Architects of the Human Genome Project taught us well that emerging technologies require vigilant ethical scrutiny. So they included funding for the exploration of the ethical, legal, and social implications of human genetics in the funding of the effort to map the human genetic blueprint. Surely, cloning, embryonic stem cell research, germ line genetic engineering, cybernetics, nanotechnology and the other burgeoning biotechnologies require even more scrupulous ethical oversight and scientific discipline.
Aristotle’s “golden mean” may be a helpful guide here. We certainly need courageous science. But the extremes are to be avoided at all costs. Neither cowardice nor foolhardiness ought to characterize scientific research. “Pushing the scientific envelope,” as Dr. Zavos put it, can be a noble enterprise. Doing so without moral, religious, legal, and social reflection is hazardous to us all.

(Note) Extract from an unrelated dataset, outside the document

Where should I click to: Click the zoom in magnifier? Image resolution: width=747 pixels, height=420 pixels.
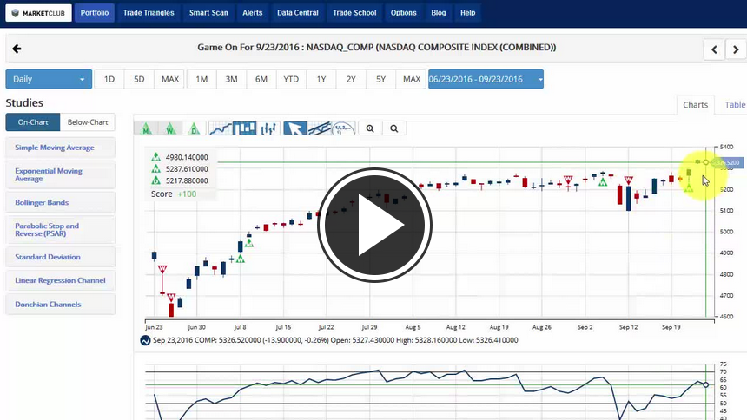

Rather than employing his scientific skills to resurrect the dead, Dr. Zavos’s time would be better spent resurrecting good science. I think I know where to start. Let’s begin with that most ancient of medico-scientific injunctions: primum non nocere (first, do no harm). Once Dr. Zavos can be certain that no human is harmed in his research or through its entailments, he can truly employ science in the interest of humanity. As long as any human being is harmed through his research–including human embryos– Dr. Zavos will be a dangerous glory-seeker rather than a good scientist.
C. Ben Mitchell, Ph.D., is a member of the CBC executive committee, editor of the journal Ethics & Medicine, and teaches bioethics and contemporary culture at Trinity International University in Deerfield, Illinois.